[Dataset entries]
□ □ □ □ □
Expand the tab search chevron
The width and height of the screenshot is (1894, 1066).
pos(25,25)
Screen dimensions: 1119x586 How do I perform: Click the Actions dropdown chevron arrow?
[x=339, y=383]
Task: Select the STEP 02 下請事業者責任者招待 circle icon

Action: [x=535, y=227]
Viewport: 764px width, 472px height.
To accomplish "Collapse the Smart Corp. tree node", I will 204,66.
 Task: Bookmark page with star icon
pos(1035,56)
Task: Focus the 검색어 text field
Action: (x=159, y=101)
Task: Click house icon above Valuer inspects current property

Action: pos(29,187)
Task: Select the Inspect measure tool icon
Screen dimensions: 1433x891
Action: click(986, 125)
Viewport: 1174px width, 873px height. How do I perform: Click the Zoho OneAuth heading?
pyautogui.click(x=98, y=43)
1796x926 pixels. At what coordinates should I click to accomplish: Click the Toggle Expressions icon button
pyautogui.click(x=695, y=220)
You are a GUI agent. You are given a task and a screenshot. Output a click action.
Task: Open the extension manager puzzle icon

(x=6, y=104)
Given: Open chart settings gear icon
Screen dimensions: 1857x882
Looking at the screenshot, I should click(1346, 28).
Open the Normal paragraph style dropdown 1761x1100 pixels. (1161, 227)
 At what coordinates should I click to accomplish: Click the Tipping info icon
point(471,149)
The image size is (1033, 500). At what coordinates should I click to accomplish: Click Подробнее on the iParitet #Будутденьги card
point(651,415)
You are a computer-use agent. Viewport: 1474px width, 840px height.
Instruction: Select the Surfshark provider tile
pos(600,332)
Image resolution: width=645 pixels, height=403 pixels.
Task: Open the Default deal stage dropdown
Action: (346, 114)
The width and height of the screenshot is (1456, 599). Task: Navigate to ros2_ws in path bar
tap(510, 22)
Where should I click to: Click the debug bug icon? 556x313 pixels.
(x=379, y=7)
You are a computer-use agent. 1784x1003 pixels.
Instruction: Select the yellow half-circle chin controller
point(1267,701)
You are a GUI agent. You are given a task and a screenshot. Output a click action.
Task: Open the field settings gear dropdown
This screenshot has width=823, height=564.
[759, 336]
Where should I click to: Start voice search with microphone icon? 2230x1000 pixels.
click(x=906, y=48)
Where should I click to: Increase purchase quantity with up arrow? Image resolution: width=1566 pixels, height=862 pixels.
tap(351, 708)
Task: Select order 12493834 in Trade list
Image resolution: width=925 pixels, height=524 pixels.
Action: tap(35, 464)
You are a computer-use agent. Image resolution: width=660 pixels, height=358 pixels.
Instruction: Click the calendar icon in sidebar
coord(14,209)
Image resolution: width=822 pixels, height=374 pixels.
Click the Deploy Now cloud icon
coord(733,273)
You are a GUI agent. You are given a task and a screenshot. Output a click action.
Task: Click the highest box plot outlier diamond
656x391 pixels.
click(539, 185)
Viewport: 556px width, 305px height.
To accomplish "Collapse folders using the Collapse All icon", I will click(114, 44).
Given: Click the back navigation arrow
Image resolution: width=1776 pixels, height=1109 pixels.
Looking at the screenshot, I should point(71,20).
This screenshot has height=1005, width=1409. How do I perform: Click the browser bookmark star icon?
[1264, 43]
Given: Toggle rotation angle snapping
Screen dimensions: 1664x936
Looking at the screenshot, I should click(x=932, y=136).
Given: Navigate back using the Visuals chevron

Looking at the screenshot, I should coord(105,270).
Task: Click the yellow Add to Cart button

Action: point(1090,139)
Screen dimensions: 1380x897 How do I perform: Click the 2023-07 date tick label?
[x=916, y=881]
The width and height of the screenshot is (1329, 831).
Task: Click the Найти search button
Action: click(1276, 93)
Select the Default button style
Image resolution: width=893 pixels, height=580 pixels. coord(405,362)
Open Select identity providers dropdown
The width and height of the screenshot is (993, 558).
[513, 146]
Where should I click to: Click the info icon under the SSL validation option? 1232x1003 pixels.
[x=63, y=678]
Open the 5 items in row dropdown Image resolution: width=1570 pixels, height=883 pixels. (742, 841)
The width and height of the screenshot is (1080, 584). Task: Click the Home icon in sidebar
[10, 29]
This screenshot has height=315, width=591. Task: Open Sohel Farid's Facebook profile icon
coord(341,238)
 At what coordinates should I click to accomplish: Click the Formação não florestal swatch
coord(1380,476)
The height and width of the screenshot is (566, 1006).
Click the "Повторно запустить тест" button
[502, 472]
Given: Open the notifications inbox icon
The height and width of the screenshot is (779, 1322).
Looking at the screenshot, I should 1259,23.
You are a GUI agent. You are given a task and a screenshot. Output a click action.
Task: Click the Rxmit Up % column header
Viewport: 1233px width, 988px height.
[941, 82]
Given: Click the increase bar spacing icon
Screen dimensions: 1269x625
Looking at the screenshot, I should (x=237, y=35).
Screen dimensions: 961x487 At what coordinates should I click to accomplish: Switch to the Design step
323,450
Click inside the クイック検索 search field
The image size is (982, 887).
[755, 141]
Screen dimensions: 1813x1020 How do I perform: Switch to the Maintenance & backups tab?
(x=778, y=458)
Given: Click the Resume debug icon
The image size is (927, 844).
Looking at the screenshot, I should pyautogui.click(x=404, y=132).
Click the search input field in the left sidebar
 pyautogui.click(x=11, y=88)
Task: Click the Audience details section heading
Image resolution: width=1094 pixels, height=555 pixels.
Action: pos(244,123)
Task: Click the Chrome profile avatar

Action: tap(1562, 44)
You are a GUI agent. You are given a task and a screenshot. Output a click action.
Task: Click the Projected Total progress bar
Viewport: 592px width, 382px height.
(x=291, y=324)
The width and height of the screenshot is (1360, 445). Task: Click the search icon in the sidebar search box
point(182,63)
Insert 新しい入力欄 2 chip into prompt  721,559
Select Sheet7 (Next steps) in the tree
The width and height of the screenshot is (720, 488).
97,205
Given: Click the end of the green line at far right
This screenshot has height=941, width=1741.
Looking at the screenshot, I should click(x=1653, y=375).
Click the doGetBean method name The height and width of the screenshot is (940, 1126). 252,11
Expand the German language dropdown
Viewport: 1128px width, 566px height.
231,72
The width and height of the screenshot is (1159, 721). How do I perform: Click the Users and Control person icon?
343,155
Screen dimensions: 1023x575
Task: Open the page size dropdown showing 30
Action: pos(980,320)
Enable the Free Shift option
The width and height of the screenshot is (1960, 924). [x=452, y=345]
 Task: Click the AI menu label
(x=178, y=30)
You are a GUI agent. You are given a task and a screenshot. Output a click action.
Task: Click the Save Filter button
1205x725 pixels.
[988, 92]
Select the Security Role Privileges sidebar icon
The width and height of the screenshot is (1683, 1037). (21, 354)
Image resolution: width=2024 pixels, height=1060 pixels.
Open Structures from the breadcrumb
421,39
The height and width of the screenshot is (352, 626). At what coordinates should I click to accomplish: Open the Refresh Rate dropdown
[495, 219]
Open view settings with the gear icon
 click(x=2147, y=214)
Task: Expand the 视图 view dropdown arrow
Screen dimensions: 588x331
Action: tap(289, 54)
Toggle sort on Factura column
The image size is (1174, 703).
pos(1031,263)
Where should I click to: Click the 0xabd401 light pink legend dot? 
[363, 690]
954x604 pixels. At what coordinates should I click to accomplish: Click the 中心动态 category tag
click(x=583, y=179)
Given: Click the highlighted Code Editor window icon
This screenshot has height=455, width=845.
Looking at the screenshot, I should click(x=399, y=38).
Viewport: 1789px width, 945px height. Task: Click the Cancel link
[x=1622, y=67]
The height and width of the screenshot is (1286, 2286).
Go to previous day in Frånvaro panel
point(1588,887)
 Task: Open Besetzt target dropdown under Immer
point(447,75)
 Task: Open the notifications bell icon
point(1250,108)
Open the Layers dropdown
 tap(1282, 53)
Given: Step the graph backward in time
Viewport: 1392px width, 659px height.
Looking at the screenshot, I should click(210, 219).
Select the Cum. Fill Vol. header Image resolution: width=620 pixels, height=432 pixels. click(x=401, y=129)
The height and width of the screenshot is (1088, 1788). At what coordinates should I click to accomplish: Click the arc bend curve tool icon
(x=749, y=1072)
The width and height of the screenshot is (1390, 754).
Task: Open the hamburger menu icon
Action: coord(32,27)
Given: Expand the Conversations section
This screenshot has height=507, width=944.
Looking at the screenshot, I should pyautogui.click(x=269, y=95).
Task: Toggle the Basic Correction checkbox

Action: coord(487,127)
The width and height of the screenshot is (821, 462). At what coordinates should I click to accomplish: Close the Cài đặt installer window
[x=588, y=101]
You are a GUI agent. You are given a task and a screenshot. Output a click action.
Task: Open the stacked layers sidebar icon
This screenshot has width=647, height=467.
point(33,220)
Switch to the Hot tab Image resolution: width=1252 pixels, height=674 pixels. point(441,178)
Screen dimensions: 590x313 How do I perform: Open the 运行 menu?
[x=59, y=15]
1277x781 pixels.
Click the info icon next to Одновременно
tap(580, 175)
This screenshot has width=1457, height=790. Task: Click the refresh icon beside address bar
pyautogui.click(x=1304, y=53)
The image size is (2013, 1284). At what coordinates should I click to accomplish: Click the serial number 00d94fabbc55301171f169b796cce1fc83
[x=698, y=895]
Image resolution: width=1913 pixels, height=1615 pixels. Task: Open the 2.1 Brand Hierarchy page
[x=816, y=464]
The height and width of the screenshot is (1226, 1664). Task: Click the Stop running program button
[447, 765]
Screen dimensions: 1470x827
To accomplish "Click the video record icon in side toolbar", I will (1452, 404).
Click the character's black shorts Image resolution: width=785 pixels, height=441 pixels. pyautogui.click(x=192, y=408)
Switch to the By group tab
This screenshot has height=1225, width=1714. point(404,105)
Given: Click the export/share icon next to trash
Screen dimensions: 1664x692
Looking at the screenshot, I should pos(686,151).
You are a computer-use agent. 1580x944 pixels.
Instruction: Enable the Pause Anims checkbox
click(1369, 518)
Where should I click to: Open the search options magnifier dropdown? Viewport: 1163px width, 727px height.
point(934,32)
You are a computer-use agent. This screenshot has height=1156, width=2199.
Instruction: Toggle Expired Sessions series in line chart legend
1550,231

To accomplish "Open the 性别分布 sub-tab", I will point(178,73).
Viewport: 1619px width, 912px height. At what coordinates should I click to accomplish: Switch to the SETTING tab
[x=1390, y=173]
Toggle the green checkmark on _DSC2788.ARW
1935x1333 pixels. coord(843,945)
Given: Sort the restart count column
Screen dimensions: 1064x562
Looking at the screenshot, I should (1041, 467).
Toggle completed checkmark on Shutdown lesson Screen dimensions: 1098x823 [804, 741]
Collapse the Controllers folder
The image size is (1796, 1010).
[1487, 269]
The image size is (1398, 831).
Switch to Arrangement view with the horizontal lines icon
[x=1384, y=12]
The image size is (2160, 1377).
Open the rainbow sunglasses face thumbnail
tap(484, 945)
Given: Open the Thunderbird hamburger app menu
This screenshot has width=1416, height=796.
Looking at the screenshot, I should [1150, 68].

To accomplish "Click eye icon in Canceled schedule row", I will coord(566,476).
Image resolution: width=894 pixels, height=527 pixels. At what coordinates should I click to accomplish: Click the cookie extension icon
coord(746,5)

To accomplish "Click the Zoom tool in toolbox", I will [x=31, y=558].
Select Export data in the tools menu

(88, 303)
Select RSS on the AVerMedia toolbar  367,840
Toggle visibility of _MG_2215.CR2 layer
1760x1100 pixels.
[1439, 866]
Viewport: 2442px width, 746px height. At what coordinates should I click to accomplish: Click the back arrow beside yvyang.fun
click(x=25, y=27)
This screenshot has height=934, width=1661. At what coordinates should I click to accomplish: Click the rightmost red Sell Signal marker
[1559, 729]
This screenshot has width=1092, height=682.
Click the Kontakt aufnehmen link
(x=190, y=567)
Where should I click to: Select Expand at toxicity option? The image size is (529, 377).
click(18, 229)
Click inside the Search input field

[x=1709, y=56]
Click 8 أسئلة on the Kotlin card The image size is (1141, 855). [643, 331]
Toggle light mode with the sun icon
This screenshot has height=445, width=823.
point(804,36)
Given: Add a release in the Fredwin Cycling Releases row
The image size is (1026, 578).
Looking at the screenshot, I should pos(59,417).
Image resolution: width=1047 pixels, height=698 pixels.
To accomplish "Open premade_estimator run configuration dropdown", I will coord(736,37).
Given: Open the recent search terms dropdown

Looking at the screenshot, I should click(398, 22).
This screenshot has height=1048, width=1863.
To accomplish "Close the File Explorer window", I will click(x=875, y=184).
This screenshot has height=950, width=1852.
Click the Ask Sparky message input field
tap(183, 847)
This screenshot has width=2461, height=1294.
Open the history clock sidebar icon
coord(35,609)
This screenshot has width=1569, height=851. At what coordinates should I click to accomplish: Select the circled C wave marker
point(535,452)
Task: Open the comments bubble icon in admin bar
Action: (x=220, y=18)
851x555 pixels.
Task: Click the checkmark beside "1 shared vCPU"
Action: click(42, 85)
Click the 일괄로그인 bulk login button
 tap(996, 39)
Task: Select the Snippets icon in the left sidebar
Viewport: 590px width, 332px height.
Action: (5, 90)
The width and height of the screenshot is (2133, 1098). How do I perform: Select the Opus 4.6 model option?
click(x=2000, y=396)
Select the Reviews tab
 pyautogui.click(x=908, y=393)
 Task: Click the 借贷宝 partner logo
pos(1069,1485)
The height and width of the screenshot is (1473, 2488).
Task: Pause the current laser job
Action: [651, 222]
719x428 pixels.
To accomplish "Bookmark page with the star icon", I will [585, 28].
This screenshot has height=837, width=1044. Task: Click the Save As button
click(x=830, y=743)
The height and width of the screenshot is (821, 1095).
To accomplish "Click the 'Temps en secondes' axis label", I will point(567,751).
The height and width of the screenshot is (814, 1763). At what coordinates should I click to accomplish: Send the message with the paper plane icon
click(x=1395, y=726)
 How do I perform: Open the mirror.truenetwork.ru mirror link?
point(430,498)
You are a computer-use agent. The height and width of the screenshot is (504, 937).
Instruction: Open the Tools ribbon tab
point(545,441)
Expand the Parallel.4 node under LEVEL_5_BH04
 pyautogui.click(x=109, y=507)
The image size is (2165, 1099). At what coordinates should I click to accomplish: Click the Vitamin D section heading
□ □ □ □ □
Description of the task: Above are the entries. Quote exactly the lines from the one bearing "Enable the Free Shift option" through the one bearing "Image resolution: width=2024".

Problem solution:
Enable the Free Shift option
The width and height of the screenshot is (1960, 924). [x=452, y=345]
 Task: Click the AI menu label
(x=178, y=30)
You are a GUI agent. You are given a task and a screenshot. Output a click action.
Task: Click the Save Filter button
1205x725 pixels.
[988, 92]
Select the Security Role Privileges sidebar icon
The width and height of the screenshot is (1683, 1037). (21, 354)
Image resolution: width=2024 pixels, height=1060 pixels.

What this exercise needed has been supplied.